MS: Ganha uma outra dimensão…
MP: Uma dimensão muito maior. Mas para além desta questão, nós também consideramos que as salas de aula devem estar equipadas com computadores. Não somos contra a tecnologia, pode parecer que somos, pela forma como falamos e defendemos esta proibição dos telemóveis nas escolas. Não somos. É lógico que todos nós sabemos que temos que aprender a trabalhar com o computador, que é o presente e o futuro. Nós todos temos que trabalhar com o computador. Mas atualmente há professores no quinto ano a pedir para fazer testes e pesquisas em smartphones. O smartphone não faz parte da lista de material. Há crianças no quinto ano que não o têm, claro. Acho que é importante que as escolas estejam equipadas com projetores, câmaras de vídeo, para fazerem trabalhos com as crianças.

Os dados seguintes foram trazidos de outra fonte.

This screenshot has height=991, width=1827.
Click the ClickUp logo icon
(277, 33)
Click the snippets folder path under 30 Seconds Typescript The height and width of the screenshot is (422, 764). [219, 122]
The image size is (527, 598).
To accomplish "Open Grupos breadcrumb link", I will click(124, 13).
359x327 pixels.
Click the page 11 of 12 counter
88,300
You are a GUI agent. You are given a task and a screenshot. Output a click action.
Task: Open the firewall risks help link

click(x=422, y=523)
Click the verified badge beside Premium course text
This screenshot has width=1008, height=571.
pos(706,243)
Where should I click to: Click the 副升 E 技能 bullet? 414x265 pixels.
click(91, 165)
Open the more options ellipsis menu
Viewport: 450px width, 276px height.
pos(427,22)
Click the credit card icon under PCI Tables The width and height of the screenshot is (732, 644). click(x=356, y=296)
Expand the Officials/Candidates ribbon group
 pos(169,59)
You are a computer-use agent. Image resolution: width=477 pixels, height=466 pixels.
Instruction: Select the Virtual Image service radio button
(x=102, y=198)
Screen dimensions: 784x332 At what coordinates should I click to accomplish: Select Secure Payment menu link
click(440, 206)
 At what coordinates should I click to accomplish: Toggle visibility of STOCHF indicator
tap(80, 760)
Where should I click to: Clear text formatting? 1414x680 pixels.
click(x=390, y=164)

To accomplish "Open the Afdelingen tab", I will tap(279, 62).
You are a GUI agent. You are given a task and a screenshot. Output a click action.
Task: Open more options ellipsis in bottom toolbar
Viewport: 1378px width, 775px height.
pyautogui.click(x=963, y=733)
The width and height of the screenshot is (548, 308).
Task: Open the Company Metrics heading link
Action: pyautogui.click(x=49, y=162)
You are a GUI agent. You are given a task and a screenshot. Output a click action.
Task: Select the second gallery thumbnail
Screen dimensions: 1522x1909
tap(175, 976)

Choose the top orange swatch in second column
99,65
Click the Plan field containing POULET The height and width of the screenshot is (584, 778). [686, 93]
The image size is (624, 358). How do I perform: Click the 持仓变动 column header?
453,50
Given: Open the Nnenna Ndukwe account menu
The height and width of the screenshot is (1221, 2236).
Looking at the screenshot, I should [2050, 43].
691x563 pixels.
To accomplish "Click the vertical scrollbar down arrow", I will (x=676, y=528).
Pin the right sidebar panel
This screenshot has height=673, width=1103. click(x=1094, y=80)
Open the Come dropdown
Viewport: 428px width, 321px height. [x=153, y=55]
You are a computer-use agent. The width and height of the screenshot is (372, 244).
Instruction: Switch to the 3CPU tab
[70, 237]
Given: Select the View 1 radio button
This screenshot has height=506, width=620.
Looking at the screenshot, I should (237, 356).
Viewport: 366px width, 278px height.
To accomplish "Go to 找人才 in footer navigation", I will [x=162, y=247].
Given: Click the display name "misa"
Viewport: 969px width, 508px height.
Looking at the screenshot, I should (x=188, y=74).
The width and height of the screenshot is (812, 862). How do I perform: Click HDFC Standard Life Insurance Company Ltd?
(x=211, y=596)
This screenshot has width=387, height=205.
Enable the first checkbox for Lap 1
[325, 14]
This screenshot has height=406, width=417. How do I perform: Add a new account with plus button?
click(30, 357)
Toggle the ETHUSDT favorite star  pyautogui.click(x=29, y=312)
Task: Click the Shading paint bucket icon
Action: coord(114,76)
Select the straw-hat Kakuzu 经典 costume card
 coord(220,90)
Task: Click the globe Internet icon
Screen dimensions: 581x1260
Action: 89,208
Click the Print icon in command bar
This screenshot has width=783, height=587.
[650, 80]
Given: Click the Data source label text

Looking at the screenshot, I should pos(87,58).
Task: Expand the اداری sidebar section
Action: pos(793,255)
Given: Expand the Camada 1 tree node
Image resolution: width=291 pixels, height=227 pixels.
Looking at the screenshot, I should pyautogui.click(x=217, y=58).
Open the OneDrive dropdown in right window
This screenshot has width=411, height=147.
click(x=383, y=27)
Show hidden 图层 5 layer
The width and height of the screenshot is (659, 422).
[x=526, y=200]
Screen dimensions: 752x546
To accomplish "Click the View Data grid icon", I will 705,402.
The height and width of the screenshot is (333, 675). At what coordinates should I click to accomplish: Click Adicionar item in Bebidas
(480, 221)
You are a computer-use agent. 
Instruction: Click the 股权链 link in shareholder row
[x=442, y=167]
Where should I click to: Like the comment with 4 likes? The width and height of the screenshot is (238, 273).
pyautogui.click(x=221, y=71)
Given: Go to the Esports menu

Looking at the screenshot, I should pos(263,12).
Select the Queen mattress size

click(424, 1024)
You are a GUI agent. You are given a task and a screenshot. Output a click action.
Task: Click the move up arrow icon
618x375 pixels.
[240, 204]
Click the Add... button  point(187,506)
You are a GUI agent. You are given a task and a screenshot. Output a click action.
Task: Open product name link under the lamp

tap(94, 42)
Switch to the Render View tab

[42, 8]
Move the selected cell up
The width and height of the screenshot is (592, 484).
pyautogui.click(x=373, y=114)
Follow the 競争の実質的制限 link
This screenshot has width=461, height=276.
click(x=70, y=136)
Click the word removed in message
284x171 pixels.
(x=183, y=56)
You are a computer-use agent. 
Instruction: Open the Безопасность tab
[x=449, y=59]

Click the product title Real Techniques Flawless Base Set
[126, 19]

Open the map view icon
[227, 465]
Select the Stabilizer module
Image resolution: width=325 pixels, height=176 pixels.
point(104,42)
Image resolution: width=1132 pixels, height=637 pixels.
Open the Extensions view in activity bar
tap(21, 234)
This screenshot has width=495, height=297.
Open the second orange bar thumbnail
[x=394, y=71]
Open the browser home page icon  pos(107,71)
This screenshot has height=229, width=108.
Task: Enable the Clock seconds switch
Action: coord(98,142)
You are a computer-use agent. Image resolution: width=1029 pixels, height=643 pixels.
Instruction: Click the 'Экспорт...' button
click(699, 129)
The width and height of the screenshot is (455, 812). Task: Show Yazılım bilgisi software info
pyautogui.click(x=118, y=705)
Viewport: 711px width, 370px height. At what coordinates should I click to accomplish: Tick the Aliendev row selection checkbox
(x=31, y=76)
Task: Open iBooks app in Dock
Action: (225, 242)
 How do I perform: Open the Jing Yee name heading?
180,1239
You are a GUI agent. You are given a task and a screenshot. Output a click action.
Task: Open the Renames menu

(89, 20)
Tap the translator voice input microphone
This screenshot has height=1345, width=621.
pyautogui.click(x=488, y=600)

Tudo o que for necessário para que as crianças possam fazer as pesquisas. Mas não digam às crianças para levarem um smartphone para dentro da escola. Está provado que as crianças, depois de usarem o smartphone, demoram 20 minutos até conseguirem estar concentradas. Por exemplo, faz-me muita confusão pensar que uma criança que está no recreio a jogar online e, de repente, tem que entrar na aula e que o seu cérebro demora ali um bocadinho a desligar-se do jogo ou do que estavam a ver para se concentrarem na sala de aula.